We must be careful not to overstretch this analogy, though. Literally speaking, a card in a deck has no memory, either. However, outcomes may depend on what’s come before. Consider the following probability question:
If I draw 20 cards out of a deck and I do not replace them, what’s the probability that the 21st card drawn is a red card?
Hopefully, you wouldn’t claim to know the answer to this one because so many cards have been drawn out of the deck. Your answer depends on the cards previously withdrawn. If all 20 cards drawn previously were red, the probability that the 21st is red is low (6/32 or 3/16).
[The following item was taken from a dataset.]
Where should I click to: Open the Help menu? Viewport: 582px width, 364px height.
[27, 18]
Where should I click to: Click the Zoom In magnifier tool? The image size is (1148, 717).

Draw out 20 black cards and the probability of a red on the 21st draw is much higher — 13/16.
So, be prepared to determine whether too many cards (or other things, like people) are drawn out of the population. For this purpose, we’ll say that “too many” is more than 10% of the population. In the context of our card drawing problem, we cannot draw out more than 5 cards (5% of 52 is 5.2) and still treat each outcome as being independent.
AP Stats: We need structure · Mar 5, 12:41 PM
There is a lot of stuff about inference that you need to memorize. You’ll never remember it if you simply try to stuff it all in your brain and hope to find it later. Therefore, I’m adding an assignment due March 13 and every Friday (or last day of the week) thereafter when we add new inference procedures: an .
The rules
- The outline must be your work. I encourage you to discuss your outlines with each other and to help each other fix errors. However, with one exception I describe in the next item, the work you turn in must be yours, not your modification of another’s work.
- I encourage you to copy/paste your work from one procedure to the next and simply change formulas, etc. as needed. And I’ve given you a big head start by outlining 1-proportion z-procedures using the required format. This work you may use in your outline verbatim with one exception — come up with your own example scenarios.
- You may hand write your formulas if you want. Keep handwritten formulas with you in class so that you can show them to me on the due dates. Leave space in your typed outline so that you can add the formulas to the final version.
- Turn in the outlines in electronic form. Don’t waste the trees. You can send them to me via e-mail. (The e-mail link isn’t working — I’ll fix it tonight).